Slice interfaces can be compiled to C++, Java, Python, PHP, C#, Visual Basic, Ruby, and Objective C. All of these can be used to implement or use Orca interfaces.

Repository

We recognise that the usefulness of both the framework and any particular component increases with the variety and quality of the available components with which one can interact. We therefore maintain an online repository. Users are encouraged to contribute their own components and to point out omissions in components' documentation.

  • currently contains components useful in mobile robotics, e.g. sensor drivers, obstacle avoidance, etc.
  • feel free to contribute components or libraries for any subfield of robotics.
Terminology

In addition to standard definitions of components and interfaces, Orca naming conventions also refer to robotic platforms. Read more...

History

Orca grew out of Orocos@KTH project. It has been on SourceForge.net since June 2004. Read more...

Current snapshot and future directions
orca_sloc.png

Source code size gives some idea about the project's activity. The stats above are generated using David A. Wheeler's SLOCCount. This figure also helps illustrate our main objective: writing useful robotics software.

We are certainly not interested in a deep "foundation" (red) -- the infrastructure necessary to allow components to talk to each other. Virtually all communication functionality of Orca comes from Ice (gray). This was the main motivation for switching to Ice which is visible since v.2.0.0-rc1 at the end of 2005.

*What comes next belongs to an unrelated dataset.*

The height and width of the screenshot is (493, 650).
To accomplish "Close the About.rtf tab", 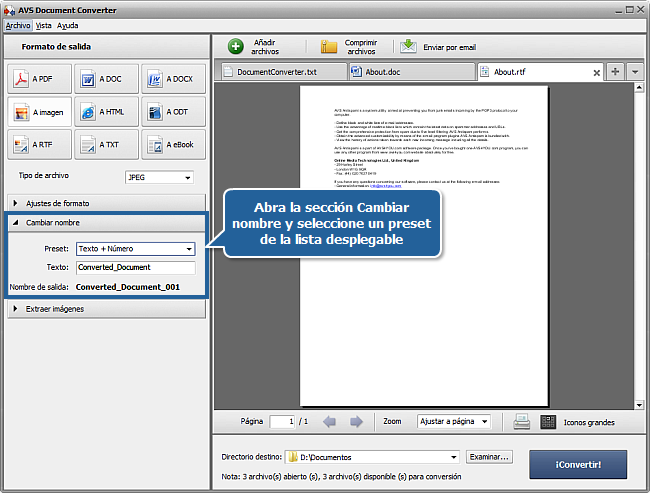I will (597, 72).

We are interested in a large "superstructure" -- useful components. But we recognize several types of code here. Utilities (green) are used for visualization, logging, debugging, deployment, etc. These are usually fairly complicated and intimitely tied to the particular framework (Orca). Algorithm and driver implementations (blue) are what robotics is all about and, if done properly, can be independent of a particular framework. The communications-independent Hydro distribution contains this kind of code. The well-documented high-quality generally-useful code moves to Gearbox (light blue), which is intended to be used across multiple projects. Finally, the components themselves (orange) are the modular wrappers for algorithms and drivers, acting as conduits of data between different subsystems.

Our objectives

  • keep our infrastructure code (red) to absolute minimum
  • stabilize the growth in the utility code (green) after the necessary functionality is achieved
  • look for ways to minimize and simplify the component code (orange) by writing wrapper functions for most common use-cases
  • increase the size and quality of the algorithm and driver code (blue).
  • share the best reusable code with others by moving it to Gearbox (light blue).

For comparison, we show a similar analysis of the Player project. For the purposes of this figure, Player software since v.2.0.2 is classified as follows. Player "infrastructure" includes the contents of {libplayercore, client_libs, libplayertcp} and Player "components" includes the code in {server, utils}. The autogenerated bindings are excluded.